"Infinite City Sleaze" is a game-mechanics parable gone bad.

This term, used in the community of those who play Sid Meier's Civilization and related games, refers to a strategy that milks an important flaw in the design of these games: players are rewarded, especially on the higher levels, for creating vast numbers of cities. Blindly. Mindlessly. Uncreatively. Uninspiringly. Uninspiredly. In such a manner that multiplayer between ICS players is unthinkable.

(Some basic facts here: Most Good Things in this game family are produced by objects called population. The members of the population class are located exclusively in objects called cities. The important mid- and late-game outputs of population ("money" and "science") are independent of its location. One pop-obj. is added each time a city acquires x food, with x increasing for each point of its population: normally, x = 10*(pop-obj's+1).

Each pop-point object has a contentment property: "unhappy," "(merely) content," or "happy." When a city has more unhappy than happy pop-point objects, it rebels, producing no Good Things until the problem is fixed. All solutions to preventing civil unrest without reducing population have a cost (and furthermore, there are further growth costs at sizes like 7 or 10 -- these vary from ruleset to ruleset, i.e. from game to game). However, cities can produce settler units, which destroy one pop-obj. on creation and eat food and production until disbanded. Settlers can create new cities, disbanding in the process.)

The problem with the mentioned aspects of the rulesets is that, especially at higher levels, the costs involved in preventing unrest in a small number of large cities are much higher than the costs of "fielding" the same number of pop-points (and thus, producing the same amount of Good Things) without unrest through a large number of small cities. Thus this aspect of the rulesets promotes the mentioned player behavior -- blind, uncreative creation of countless cities. This has the added disadvantage of said player forcing tons of dull micromanagement on hirself.

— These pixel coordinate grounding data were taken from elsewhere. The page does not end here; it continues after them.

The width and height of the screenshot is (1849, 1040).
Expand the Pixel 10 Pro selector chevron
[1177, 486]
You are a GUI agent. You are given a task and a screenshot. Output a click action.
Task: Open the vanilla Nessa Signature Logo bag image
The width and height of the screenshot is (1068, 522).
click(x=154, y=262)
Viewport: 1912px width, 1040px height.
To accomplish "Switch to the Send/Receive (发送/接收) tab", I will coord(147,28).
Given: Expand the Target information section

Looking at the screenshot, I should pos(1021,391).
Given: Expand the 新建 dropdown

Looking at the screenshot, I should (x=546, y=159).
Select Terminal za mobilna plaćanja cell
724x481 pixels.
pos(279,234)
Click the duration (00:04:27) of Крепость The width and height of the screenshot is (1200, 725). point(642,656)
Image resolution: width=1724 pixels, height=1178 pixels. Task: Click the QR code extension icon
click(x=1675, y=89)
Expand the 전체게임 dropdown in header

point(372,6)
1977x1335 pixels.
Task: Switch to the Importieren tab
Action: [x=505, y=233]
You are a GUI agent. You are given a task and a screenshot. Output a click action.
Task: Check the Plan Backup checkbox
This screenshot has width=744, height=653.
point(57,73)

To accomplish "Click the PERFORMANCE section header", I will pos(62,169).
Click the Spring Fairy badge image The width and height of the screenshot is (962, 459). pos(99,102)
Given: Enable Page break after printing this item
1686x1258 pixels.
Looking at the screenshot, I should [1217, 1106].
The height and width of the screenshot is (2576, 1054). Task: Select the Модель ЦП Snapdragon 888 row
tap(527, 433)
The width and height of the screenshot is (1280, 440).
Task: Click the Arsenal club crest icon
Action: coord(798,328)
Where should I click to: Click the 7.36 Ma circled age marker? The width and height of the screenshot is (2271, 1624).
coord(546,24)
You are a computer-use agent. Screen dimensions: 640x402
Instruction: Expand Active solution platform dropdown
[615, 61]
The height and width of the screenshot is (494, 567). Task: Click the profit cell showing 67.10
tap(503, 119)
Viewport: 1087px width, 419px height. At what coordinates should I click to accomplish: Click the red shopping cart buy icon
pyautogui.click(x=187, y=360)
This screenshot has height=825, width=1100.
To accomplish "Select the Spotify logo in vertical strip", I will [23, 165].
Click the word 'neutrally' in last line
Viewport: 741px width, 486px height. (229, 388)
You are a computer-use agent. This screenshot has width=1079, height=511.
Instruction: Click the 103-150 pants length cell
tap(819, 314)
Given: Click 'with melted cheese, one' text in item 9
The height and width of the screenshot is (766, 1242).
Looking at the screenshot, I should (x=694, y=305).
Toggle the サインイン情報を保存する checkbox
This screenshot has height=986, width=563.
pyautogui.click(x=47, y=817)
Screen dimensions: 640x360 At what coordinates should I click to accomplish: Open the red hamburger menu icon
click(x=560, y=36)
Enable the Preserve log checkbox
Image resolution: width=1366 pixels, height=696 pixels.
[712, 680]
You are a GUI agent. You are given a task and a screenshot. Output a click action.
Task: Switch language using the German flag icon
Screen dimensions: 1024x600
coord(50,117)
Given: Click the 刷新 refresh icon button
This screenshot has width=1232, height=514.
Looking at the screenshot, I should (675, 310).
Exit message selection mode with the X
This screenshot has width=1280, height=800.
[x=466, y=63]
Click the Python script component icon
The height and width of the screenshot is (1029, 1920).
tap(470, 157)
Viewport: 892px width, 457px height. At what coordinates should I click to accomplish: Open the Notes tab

There are two main types of ICS (names are mine):
  1. President's Day Sale ICS -- this, perhaps the less ugly form of ICS, does not deny cities their natural growth space; it pre-allocates each city enough space to reach the size it can be expected to achieve via the President's Day Sale strategy (or any other full-city-growth strategy, though I know of none more effective than the PDS).
  2. "Strong" ICS, or Despotic Conquest ICS -- here there is no attempt to allow cities to reach their full potential; the aim is sheerly to produce the most Good Things (generally military production) the quickest for the lowest possible investment. Typical maximum roofs for cities' sizes in this variant are 10 (Civ I), 7 (SMAC) 8 (Civ II), and even 4 (Morganites in SMAC). UGLY. I would guess that in assigning these traits to the original Civ ruleset, Sid Meier was trying to achieve the following things:
    • simulate the drive for civilizations to expand (a "carrot and stick" for founding new cities)
    • simulate the social unrest that plagues real-world cities as they grow
    The designers did realize that ICS could be overly effective, and even in Civ I, there were rules to prevent it; they were, unfortunately, ineffective:
    1. Randomly-placed "extra" unhappy people for every city over a certain count -- given that an experienced Civver learns tricks for consistently keeping population at ridiculously low levels (e.g. 15-city empires with no city over pop 2), this is easily worked around.
    2. Starting in the later releases of Civ I, there are "double-unhappy" citizens that must be double-appeased -- see point 1.
    3. All buildings have maintenance costs, presumably paid more efficiently by a small number of large cities. This effect is, however, piddling compared to having your cities shut down.
    4. Cities distant from the capital lose "gold" (a nationally-pooled and spent output) to "corruption." However, type-1 ICS'ers move on in mid-game to low-corruption governments, while type-2 ICS'ers could care less, as they generally build few (gold-hungry) city facilities, and gain their gold and science through conquest.
    Two rules against ICS were, however, effective:
    1. Starting either in late releases of Civ I or in Civ II, "waste" -- lost local, and thus military, production due to corruption was introduced. This ended the heyday of "Despotic Conquest," since despotism, the most military-friendly government, had the highest corruption. (I am not sure this was retained in SMAC, as I have not played it in about four months.)
    2. In Civilization: Call to Power, Activision got things right by including a rule for a massive increase in cities' unrest after an empire passed a certain number of cities, which depended on government type. This unrest was unmanageable even with the smallest of city sizes. Unfortunately, they went on to set ridiculously high maximum city counts, making this rule meaningless in practice. Fortunately, these maximums were user-modifiable, and thus above all the Celestial Dawn family of mod packs (named after the creator of the relevant base C:CTP mod), including WesW's Med Mod packs, had superb settings that, for the first time in the Civ series, effectively prevented all forms of infinite city sleaze.
    As of this writing, Sid Meier's firm Firaxis Games has given no sign of what steps they will take to prevent ICS in their upcoming Civilization III.
    So what have we learned? When designing a strategy game, playtest a lot, never hang on to your own pride, listen to your audience (or your competition will, as Activision apparently tried to do), and remember: if your players can break the ruleset, they will.